Python Forum

Full Version: Web scraping "fancy" table
You're currently viewing a stripped down version of our content. View the full version with proper formatting.
Hi guys,
I am just getting into Python and web scraping, so I am very sorry if this is a basic question. So far, I have been able to scrape information from tables from various website. However, when I want to get access to the prices at this web site nordpoolspot.com/Market-data1/#/nordic/table I run into trouble.

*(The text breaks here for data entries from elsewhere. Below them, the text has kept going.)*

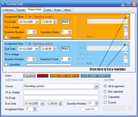The height and width of the screenshot is (117, 138).
Task: Increase Question Number in orange assignment
Action: click(34, 31)
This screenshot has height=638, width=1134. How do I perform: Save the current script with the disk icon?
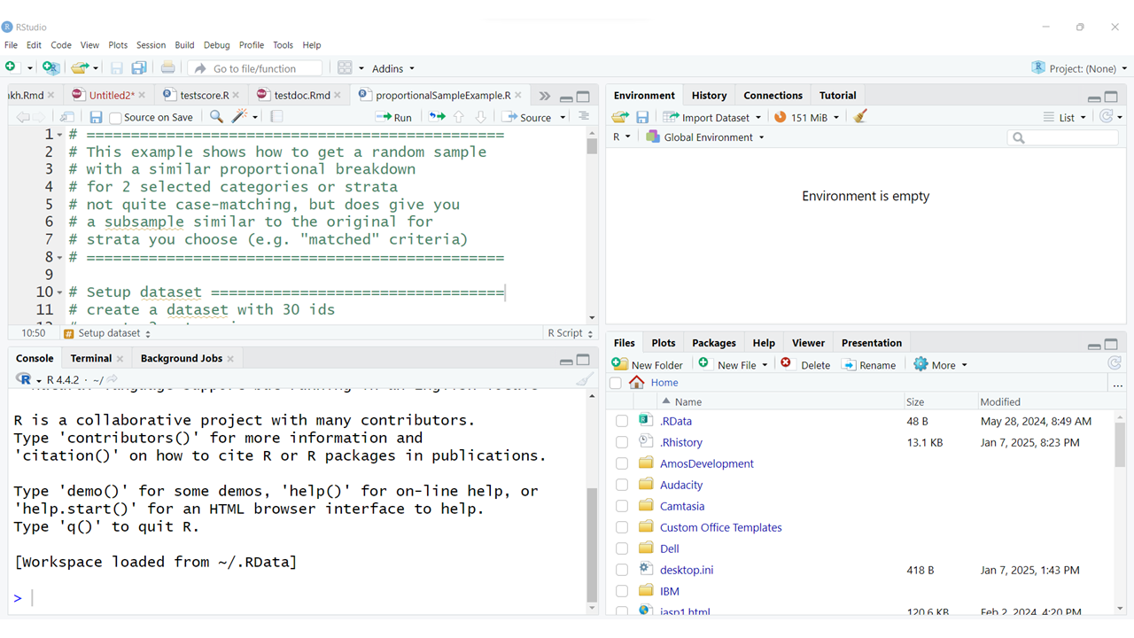(x=96, y=117)
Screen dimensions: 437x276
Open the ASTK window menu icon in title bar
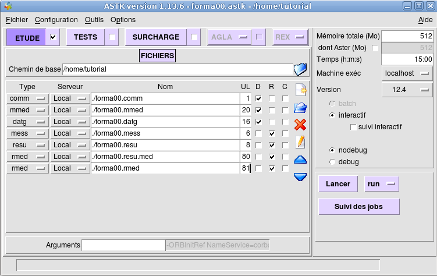[x=7, y=6]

Is it because the page and table are "fancy"? I can't seem to access the data in the usual way -- in particular, I do not seem to have access to the whole page in my "soup" variable. Below is some code which I have tried. 

import requests, bs4

url = 'www.nordpoolspot.com/Market-data1/#/nordic/table' # <-- include http (I can't post links before I am a proven non-spammer)

res = requests.get(url)
res.raise_for_status()
    
soup = bs4.BeautifulSoup(res.content,"lxml")
tmp = soup.select('tr td')

print(len(tmp))
# Output: 0
(Dec-13-2016, 02:53 PM)acehole60 Wrote: [ -> ]Is it because the page and table are "fancy"? I can't seem to access the data in the usual way -- in particular
It's because JavaScript in this case they use AngularJS for the table.
JavaScript is very common in web-development,but Requests can read what is rendered/executed in DOM.

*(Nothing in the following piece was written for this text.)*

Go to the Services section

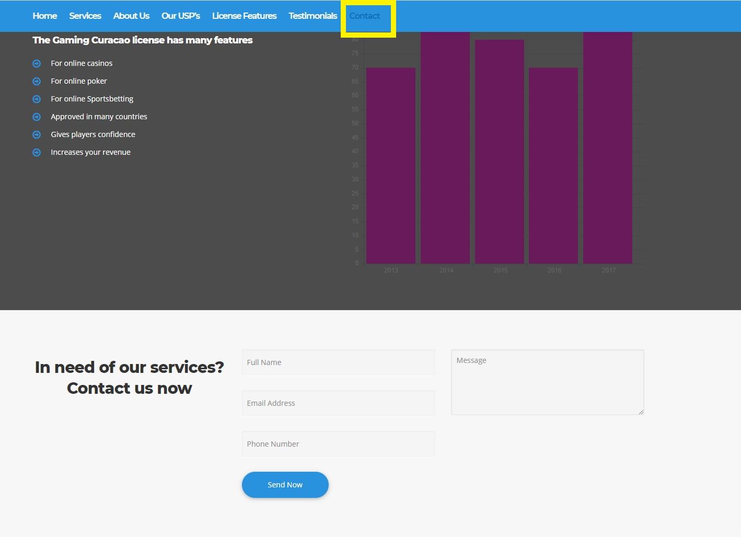pyautogui.click(x=85, y=16)
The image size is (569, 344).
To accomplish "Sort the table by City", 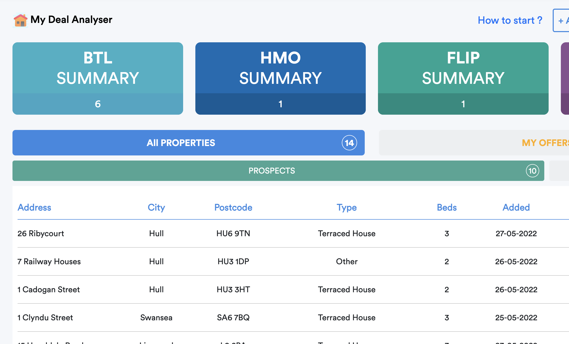I will tap(156, 207).
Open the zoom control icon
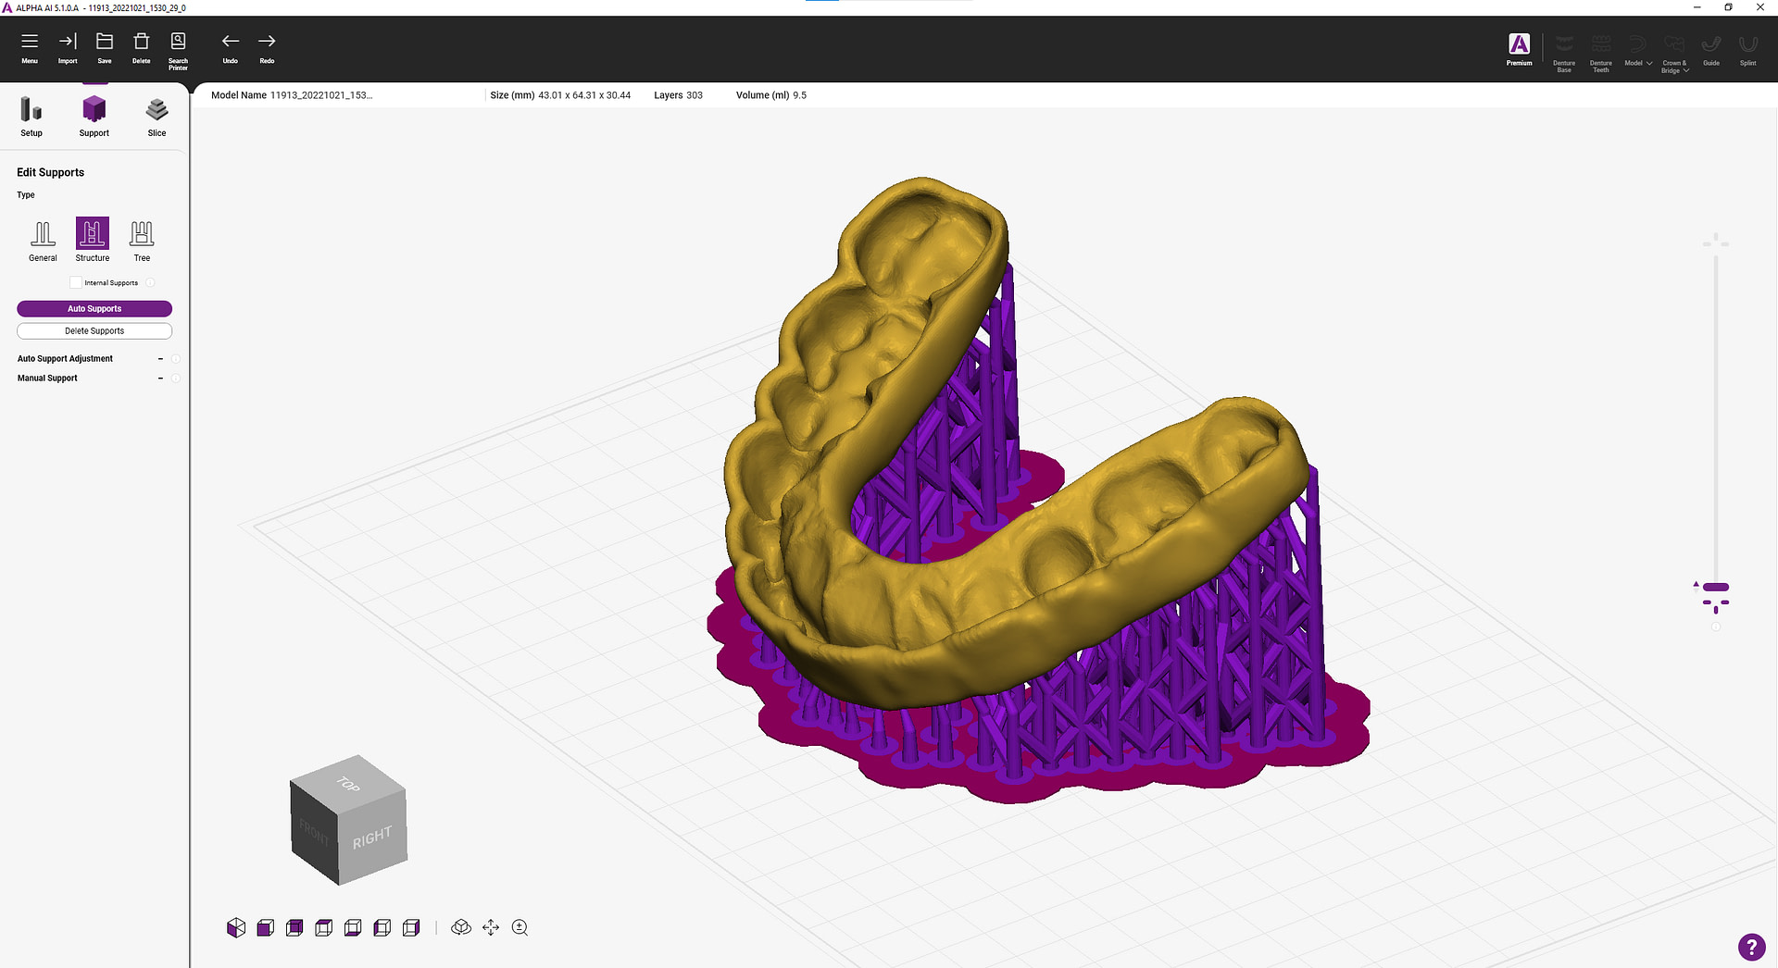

I talk about tool here Web-scraping part-2
So tool is Selenium and PhantomJs,in tutorial i pass in some values to site.
You don't need need that,just take browser.page_source and pass it to BS.
PhantomJs is for not loading a browser,and is what you want to here(just want source with JavaScript).

I do work i did i quick test.
Here tmp[0:5] output in a Pen.
Thanks a lot!!